« …des hommes et des hommes » est le titre d’un livre collectif – treize auteurs d’ici et d’ailleurs – paru chez LEGS ÉDITION dans sa collection Textes courts en octobre 2018. En 150 pages, chacun de ces écrivains donne forme à la figure du père peu présente dans le corpus littéraire haïtien.
L’idée de ce livre, s’il faut bien comprendre la note de la quatrième de couverture, est de mettre en évidence le rapport au père. Il s’agit entre autres de décrire et d’écrire « le mode de filiation, la distance ou les liens, l’héritage symbolique et la construction de soi à travers la figure paternelle. » Qu’évoque le père dans l’imaginaire de ces écrivains ? Comment la littérature appréhende-t-elle l’objet et/ou le sujet du père ? En plus de suggérer les formes de (ré)appropriation de son image, les textes proposent aussi des modes de construction de soi et de l’autre dans un rapport de va-et-vient inscrivant, du coup, l’altérité dans une mouvance discontinue de ressemblance et de conciliation des contraires.
Paru sous la direction de Dieulermesson Petit Frère, « …des hommes et des ombres » regroupe treize récits les uns plus intéressants que les autres qui disent le bonheur de vivre et d’exister dans l’environnement familial, le regret de ne pouvoir profiter des plaisirs de l’enfance. Ils (ces récits) rassemblent des tranches de vie, des souvenirs d’enfance et donnent corps à des voix cachées en chacun de nous dès lors que nous avions compris, tel que le suggère le titre du texte de Guy Régis Junior, que notre père est une ombre, un être effacé difficile ou impossible à voir et à inventer. À lire ces histoires, on est comme invités à sortir de soi pour se réconcilier avec soi et réapprendre à vivre avec ce qui nous a toujours été perçu comme un manque.

- **Données fournies**:
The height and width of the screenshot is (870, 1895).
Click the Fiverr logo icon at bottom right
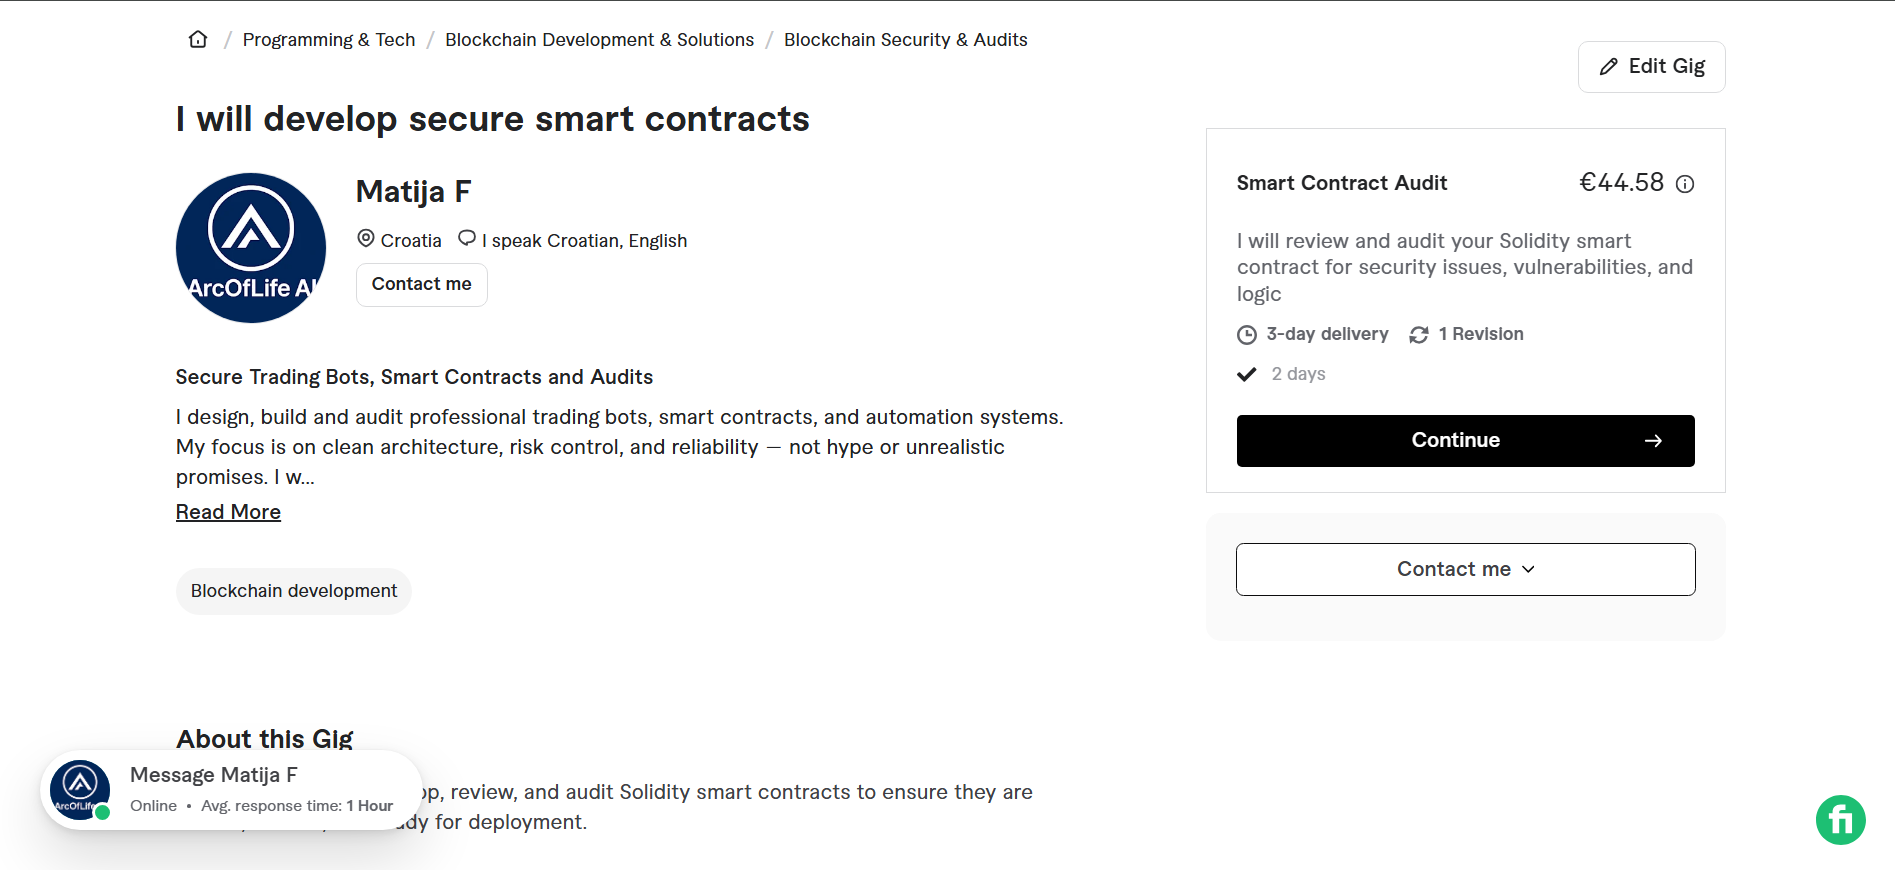coord(1840,820)
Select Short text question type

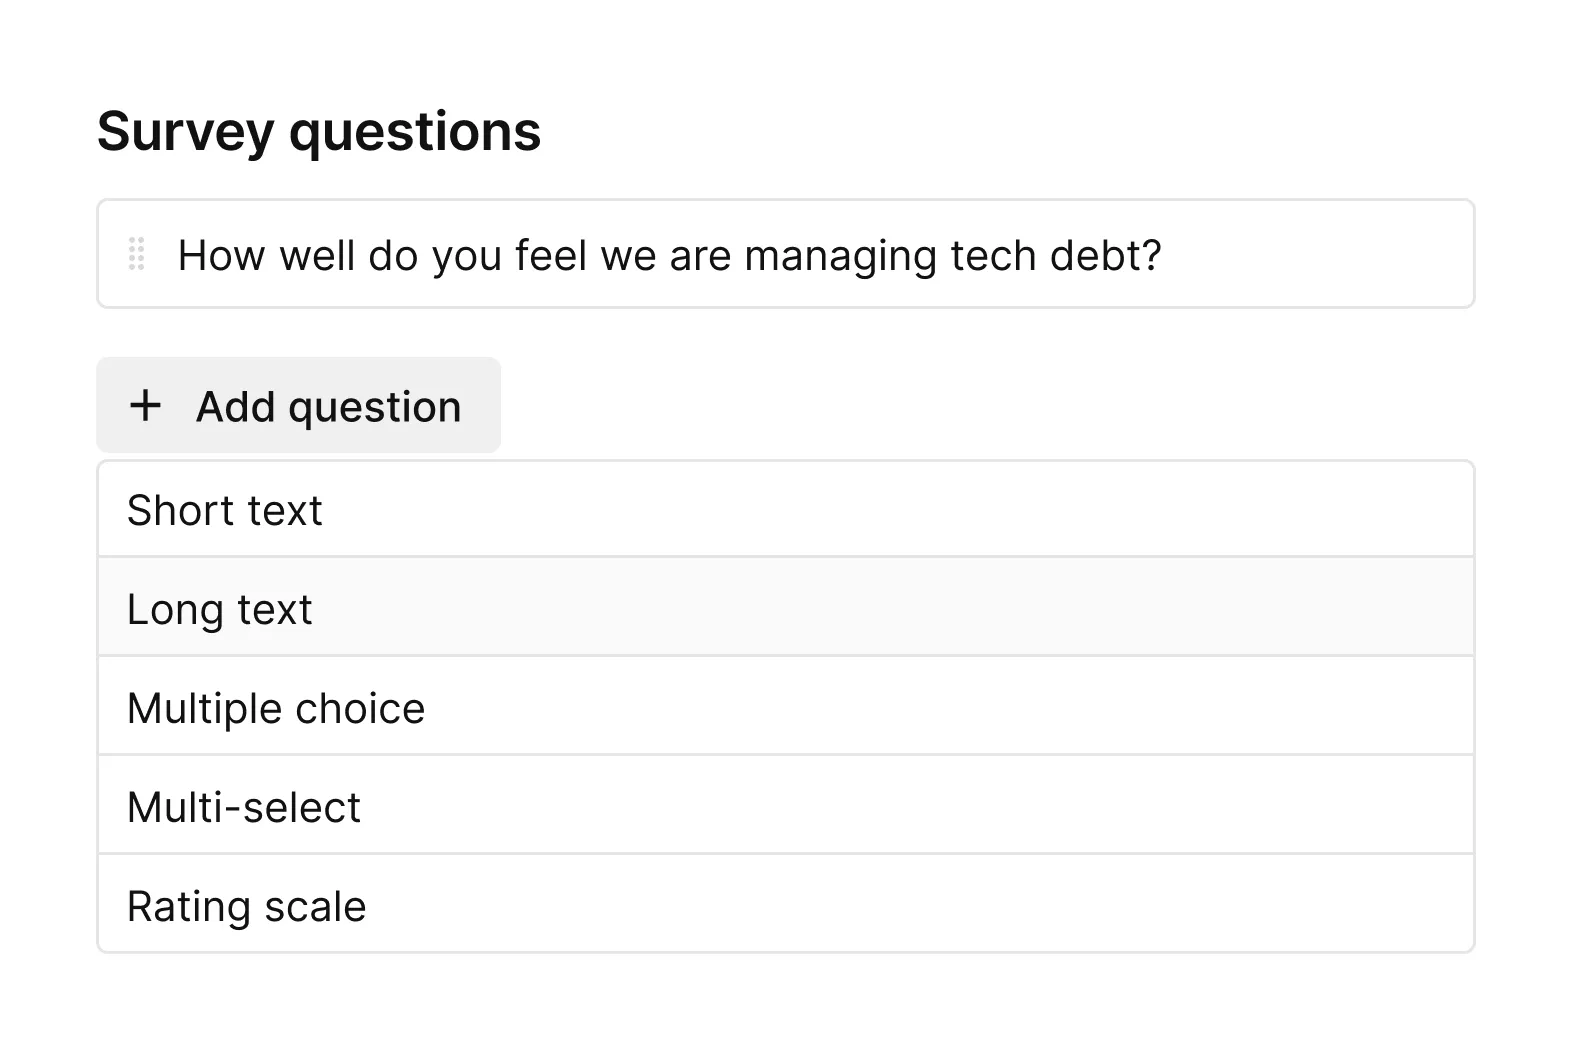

- **Votre consigne**: Reprenez mot pour mot le passage de l'extrait sur la figure du père, en commençant à « L’idée de ce » et en terminant à « conciliation des contraires. ». Le matériel fourni ne sert pas pour cet exercice.

- **Résultat de l'exercice**:
L’idée de ce livre, s’il faut bien comprendre la note de la quatrième de couverture, est de mettre en évidence le rapport au père. Il s’agit entre autres de décrire et d’écrire « le mode de filiation, la distance ou les liens, l’héritage symbolique et la construction de soi à travers la figure paternelle. » Qu’évoque le père dans l’imaginaire de ces écrivains ? Comment la littérature appréhende-t-elle l’objet et/ou le sujet du père ? En plus de suggérer les formes de (ré)appropriation de son image, les textes proposent aussi des modes de construction de soi et de l’autre dans un rapport de va-et-vient inscrivant, du coup, l’altérité dans une mouvance discontinue de ressemblance et de conciliation des contraires.